Functions in Log Analytics

You can change the function that plots the log facet or label, add a new function, or remove functions entirely.

Add function

  1. Turn on the Use KfuseQL toggle.

    Turn on switch to Use KFuseQL

  2. To add a new function to the graph, click the Sigma (Sigma) icon at the end of the query specification.

    Click Sigma to add function to query

  3. In the drop-down, either search for a function name, or select an existing function category, and then pick the function name.

    See the list of functions for log analytics, FuseQL.

    Here, we demonstrate the Algorithm: Anomalies function.

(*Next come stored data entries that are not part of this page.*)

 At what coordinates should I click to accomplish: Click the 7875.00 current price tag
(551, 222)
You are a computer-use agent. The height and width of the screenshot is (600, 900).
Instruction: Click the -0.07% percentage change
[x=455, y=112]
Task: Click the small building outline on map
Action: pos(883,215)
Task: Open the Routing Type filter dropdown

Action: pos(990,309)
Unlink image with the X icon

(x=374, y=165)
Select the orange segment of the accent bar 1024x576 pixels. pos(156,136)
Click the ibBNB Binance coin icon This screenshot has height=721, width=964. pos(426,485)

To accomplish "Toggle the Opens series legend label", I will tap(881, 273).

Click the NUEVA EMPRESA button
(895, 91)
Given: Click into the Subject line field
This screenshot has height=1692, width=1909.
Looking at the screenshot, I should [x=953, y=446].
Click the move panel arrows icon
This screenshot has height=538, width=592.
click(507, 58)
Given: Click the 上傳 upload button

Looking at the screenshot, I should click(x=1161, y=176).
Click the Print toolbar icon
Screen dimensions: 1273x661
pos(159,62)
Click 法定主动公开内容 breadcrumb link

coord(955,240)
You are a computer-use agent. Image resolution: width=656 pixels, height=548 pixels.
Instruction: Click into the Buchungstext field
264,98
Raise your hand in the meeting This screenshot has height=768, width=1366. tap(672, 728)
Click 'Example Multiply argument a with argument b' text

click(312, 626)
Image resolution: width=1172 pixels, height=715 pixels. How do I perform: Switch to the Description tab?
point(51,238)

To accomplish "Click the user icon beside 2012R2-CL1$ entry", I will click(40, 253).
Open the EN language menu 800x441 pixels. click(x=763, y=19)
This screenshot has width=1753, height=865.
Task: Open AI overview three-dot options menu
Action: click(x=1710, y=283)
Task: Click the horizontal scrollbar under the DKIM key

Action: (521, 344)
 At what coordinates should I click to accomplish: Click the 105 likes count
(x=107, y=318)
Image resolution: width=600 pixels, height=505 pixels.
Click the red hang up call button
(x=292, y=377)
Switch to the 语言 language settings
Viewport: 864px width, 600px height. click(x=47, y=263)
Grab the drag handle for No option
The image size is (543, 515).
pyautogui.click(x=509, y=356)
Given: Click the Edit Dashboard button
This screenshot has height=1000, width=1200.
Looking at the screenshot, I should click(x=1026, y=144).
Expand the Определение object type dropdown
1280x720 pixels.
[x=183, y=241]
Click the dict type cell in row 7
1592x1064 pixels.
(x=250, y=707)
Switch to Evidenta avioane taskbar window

    log analytics function select

  4. Configure the parameters of the function, if any.

    In the query specification, specify the agile-robust algorithm.

    Select the robust-agile algorithm for the anomaly detection function

  5. In the by (by) clause of the aggregation, select how to group data.

    Here, group by label label:value pair Core:level.

    Make a grouping selection

  6. The interface displays the anomaly detection function.

    Anomalies on logs function

  7. [Optional] You can Use the legend at the bottom of the chart to see both the Warning and Info time series, only the Warning, or only the Info.

    • Warning and Info

    • Warning

    • Info

    Both Warning and Info
    Only Warning
    Only Info

Remove function

Sometimes, you may want to remove a function from a graph. For example, you may want to remove the default aggregation, as described in Remove aggregation.

At other times, you may want to remove a limiting function.

  1. To remove a function, click Remove function (Remove function) icon, next to the function you want to drop.

  2. The interface displays the graph without that function.